Records for processing —

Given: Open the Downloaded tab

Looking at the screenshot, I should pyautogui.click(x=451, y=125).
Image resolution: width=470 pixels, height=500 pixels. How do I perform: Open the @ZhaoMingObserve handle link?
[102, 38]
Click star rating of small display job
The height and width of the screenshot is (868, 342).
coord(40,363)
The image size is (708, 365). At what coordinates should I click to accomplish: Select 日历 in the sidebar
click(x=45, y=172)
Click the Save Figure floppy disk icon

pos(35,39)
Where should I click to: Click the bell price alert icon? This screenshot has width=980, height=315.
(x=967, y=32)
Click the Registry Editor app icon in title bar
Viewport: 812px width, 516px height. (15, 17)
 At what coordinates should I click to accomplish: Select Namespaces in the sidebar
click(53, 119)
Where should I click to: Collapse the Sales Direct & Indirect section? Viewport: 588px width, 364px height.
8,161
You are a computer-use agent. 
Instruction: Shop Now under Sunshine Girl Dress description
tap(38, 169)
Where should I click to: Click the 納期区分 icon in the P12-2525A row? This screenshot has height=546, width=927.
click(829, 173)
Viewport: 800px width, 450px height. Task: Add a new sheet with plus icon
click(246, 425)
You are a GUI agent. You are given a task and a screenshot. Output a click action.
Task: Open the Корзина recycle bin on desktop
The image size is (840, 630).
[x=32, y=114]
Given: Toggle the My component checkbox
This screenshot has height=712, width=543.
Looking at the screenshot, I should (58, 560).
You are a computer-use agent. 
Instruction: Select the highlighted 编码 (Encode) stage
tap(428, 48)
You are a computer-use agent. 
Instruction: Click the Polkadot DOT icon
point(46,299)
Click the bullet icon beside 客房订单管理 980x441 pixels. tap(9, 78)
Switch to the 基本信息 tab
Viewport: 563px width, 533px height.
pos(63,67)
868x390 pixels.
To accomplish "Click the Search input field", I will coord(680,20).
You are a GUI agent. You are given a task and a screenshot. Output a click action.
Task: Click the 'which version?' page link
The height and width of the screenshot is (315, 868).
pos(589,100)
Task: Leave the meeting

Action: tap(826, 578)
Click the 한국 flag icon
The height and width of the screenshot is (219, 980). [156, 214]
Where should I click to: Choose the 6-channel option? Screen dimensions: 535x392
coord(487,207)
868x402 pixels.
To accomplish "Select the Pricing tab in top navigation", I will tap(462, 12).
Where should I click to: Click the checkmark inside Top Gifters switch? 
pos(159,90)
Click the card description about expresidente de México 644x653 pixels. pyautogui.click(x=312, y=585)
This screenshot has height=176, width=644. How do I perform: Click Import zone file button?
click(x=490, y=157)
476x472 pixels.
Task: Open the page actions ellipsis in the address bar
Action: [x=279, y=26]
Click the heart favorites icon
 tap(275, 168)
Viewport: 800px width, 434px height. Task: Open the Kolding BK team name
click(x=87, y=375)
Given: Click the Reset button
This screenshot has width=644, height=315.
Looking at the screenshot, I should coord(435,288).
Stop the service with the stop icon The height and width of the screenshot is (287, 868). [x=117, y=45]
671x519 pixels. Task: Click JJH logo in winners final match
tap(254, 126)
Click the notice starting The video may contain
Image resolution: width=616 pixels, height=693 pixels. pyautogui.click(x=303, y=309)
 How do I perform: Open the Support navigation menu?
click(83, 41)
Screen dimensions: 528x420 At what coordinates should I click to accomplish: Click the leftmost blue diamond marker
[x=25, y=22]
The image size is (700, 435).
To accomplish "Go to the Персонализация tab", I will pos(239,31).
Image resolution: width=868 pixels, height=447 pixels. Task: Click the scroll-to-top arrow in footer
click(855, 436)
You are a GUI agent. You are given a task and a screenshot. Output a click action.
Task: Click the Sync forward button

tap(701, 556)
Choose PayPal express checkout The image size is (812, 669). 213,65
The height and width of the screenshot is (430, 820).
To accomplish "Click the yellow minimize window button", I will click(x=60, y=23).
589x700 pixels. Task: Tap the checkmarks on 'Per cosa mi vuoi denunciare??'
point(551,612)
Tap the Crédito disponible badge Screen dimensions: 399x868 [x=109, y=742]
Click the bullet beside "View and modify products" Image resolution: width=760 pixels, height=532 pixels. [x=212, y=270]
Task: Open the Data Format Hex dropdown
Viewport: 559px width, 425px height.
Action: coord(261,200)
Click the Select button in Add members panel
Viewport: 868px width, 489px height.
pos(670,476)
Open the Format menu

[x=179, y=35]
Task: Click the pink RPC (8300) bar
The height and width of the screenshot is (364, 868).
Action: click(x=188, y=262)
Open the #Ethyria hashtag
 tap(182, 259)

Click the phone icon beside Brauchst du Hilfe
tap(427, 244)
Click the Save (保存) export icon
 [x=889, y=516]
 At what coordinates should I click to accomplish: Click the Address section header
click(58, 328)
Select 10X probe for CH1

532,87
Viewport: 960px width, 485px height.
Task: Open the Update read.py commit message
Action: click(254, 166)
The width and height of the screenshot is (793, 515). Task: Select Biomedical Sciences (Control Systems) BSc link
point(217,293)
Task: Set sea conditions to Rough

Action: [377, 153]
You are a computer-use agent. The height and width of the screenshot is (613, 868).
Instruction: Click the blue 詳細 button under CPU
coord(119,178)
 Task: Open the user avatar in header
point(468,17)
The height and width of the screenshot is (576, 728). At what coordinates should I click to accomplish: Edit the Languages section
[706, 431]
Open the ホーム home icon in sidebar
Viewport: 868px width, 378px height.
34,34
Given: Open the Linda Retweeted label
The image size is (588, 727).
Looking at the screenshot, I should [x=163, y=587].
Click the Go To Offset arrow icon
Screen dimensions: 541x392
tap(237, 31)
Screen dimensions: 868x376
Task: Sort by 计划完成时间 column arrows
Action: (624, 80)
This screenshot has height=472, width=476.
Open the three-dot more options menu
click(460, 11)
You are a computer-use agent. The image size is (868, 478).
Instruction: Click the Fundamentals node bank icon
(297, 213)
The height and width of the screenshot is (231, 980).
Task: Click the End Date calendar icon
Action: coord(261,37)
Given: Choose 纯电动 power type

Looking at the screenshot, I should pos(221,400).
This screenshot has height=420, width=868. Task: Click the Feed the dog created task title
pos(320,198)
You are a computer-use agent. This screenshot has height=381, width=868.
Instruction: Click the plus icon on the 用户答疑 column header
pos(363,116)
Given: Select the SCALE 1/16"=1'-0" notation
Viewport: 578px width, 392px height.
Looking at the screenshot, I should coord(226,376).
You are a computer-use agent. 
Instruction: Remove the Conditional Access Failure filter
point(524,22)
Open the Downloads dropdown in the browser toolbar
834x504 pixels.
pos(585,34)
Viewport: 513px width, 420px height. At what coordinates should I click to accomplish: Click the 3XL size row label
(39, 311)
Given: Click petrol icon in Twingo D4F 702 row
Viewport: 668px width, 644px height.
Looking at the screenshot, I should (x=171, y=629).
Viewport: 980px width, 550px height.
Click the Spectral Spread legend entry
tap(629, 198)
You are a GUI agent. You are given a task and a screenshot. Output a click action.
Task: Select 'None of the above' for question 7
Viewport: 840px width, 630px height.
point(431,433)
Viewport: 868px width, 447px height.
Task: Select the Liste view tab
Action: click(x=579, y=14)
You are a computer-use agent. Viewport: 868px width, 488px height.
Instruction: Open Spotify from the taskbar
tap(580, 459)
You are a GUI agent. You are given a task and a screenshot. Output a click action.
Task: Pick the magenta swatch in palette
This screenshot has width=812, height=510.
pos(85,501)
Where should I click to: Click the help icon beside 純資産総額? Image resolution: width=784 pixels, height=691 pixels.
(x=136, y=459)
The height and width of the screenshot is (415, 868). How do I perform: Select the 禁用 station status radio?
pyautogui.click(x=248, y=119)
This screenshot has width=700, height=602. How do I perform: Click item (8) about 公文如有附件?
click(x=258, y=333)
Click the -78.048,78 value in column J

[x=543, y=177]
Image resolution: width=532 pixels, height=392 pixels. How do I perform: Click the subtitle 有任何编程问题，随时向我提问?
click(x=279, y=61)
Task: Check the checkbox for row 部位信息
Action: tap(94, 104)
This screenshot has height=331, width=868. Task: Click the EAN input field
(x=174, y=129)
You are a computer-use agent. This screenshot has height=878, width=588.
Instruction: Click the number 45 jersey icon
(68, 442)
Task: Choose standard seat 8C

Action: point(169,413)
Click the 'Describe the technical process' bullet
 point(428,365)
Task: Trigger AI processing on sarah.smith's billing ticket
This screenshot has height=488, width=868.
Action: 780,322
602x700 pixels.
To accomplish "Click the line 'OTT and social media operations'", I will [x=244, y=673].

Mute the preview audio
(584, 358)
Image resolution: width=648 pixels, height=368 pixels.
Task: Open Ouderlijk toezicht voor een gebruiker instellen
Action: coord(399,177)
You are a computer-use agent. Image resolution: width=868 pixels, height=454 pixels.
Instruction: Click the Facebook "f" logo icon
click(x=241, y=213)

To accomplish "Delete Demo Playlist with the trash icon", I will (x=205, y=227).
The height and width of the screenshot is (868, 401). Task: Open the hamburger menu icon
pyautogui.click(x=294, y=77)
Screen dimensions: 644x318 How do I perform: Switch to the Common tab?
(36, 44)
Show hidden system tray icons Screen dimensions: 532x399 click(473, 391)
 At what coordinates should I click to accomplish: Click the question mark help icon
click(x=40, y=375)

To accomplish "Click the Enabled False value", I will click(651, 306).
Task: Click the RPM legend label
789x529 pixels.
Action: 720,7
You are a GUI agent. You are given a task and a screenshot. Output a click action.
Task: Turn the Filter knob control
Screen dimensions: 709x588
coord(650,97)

Your assignment —
For the listing above, print only the lines starting at the line containing "The height and width of the screenshot is (415, 868)." and ending at the line containing "You are a computer-use agent. Image", exactly, both included.

Response to this task —
The height and width of the screenshot is (415, 868). How do I perform: Select the 禁用 station status radio?
pyautogui.click(x=248, y=119)
This screenshot has width=700, height=602. How do I perform: Click item (8) about 公文如有附件?
click(x=258, y=333)
Click the -78.048,78 value in column J

[x=543, y=177]
Image resolution: width=532 pixels, height=392 pixels. How do I perform: Click the subtitle 有任何编程问题，随时向我提问?
click(x=279, y=61)
Task: Check the checkbox for row 部位信息
Action: tap(94, 104)
This screenshot has height=331, width=868. Task: Click the EAN input field
(x=174, y=129)
You are a computer-use agent. This screenshot has height=878, width=588.
Instruction: Click the number 45 jersey icon
(68, 442)
Task: Choose standard seat 8C

Action: point(169,413)
Click the 'Describe the technical process' bullet
 point(428,365)
Task: Trigger AI processing on sarah.smith's billing ticket
This screenshot has height=488, width=868.
Action: 780,322
602x700 pixels.
To accomplish "Click the line 'OTT and social media operations'", I will [x=244, y=673].

Mute the preview audio
(584, 358)
Image resolution: width=648 pixels, height=368 pixels.
Task: Open Ouderlijk toezicht voor een gebruiker instellen
Action: coord(399,177)
You are a computer-use agent. Image resolution: width=868 pixels, height=454 pixels.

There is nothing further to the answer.